Thursday, August 24, 2006

String theory predictions

Harvard string theorist Lubos Motl writes:
Recall that Edward Witten, another Fields medal winner and the guru of the string theorists, has deduced from the mathematical structure of string theory that the 21st century mathematics will be dominated by string theory, raising the eyebrows of his less predictive colleagues. Only people without any intuition and without any knowledge of contemporary theoretical and mathematical physics can suggest that string theory can't make predictions.
I commented that this is a feeble example of a prediction, and Motl responded:
Dear Roger, it is by no means the only example.

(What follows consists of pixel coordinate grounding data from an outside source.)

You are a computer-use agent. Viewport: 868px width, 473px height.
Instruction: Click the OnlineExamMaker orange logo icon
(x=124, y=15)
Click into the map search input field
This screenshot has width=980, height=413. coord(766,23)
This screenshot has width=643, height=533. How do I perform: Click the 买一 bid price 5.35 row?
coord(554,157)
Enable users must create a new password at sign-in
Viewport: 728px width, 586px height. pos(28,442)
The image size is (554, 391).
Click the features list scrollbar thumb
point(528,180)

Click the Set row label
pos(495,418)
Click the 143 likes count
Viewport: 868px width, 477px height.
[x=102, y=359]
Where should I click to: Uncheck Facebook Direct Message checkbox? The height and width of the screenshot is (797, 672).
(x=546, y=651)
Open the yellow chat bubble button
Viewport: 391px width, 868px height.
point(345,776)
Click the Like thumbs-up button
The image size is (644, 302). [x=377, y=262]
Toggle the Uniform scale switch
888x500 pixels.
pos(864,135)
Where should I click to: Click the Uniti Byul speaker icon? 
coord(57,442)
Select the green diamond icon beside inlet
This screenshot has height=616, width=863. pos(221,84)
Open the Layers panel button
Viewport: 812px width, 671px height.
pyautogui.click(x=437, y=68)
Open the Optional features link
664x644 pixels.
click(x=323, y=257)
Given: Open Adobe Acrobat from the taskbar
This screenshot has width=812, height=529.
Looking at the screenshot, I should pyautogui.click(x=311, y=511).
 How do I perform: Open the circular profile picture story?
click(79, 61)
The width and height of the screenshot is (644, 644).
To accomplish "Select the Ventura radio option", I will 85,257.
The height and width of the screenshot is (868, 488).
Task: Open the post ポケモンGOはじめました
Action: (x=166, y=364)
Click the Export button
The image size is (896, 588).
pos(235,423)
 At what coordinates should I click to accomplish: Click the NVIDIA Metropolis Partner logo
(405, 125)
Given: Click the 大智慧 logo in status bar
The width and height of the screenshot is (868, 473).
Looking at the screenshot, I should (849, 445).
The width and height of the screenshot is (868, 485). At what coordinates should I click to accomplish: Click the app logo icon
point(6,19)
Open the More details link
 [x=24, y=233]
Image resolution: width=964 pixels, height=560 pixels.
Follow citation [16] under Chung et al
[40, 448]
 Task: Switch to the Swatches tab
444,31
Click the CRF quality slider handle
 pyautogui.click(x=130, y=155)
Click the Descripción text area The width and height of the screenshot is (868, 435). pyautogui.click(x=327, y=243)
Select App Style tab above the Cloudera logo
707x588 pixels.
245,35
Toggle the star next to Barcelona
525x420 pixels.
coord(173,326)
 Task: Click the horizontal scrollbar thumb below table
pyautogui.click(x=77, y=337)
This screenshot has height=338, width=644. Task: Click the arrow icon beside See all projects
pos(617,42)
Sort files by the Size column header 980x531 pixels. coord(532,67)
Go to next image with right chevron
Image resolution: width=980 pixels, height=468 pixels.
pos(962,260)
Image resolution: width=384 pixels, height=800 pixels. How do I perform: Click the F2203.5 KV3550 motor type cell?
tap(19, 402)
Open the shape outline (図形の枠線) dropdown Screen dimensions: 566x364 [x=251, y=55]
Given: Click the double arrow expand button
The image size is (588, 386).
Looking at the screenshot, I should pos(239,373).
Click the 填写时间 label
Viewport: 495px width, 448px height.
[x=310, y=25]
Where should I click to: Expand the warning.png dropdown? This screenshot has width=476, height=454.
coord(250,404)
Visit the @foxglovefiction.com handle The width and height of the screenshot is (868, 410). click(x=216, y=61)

String theory predicts supersymmetry below the Planck scale, 6 or 7 extra dimensions below the Planck scale, the detailed properties of all particles and interactions as a function of a finite set of discrete input parameters, black hole thermodynamics in agreement with Hawking calculations including infinitely many corrections to these black holes, possible properties of axions, candidates for dark matter, and so forth, and so forth.

String theory is the dominant idea underlying theoretical physics and much of mathematics, and it will be increasingly so as this century and millenium continues. It is the only framework different from ad hoc effective field theories that can be used to organize new insights that will be seen in the future and the only framework that can be used to make predictions beyond effective field theory.

I think that string theory will continue to be an influential branch of Mathematics, but it has not made any predictions about the physical world. Nothing below the Planck scale is observable. Supersymmetry makes some predictions, but the reasons for and against believing in supersymmetry have little to do with string theory.

String theory certainly does not predict "the detailed properties of all particles and interactions" as it doesn't even predict any properties of any particles. The axion is a speculative candidate for dark matter, but it didn't come from string theory and string theory has little to say about it. If it turns out that axions do not exist, then the string theorists will be unfazed.

If Motl really had some observable predictions, he'd be posting them, and not just abusing those who disagree with him.

Update: Motl's response is to say, "whole classes of string theory do predict axions" and to call me a creationist. No, I am not a creationist. The article tries to give properties of axions in order to solve the cosmological dark matter problem, but those properties contradict what the cosmologists say is necessary.

It is amazing how sensitive string theorists are about whether their work is scientific. I think that Motl brings up creationism so that he can say that they are more scientific than the creationists. That is not saying much. If he were really doing scientific work, then he would just point to it, and drop the silly name-calling.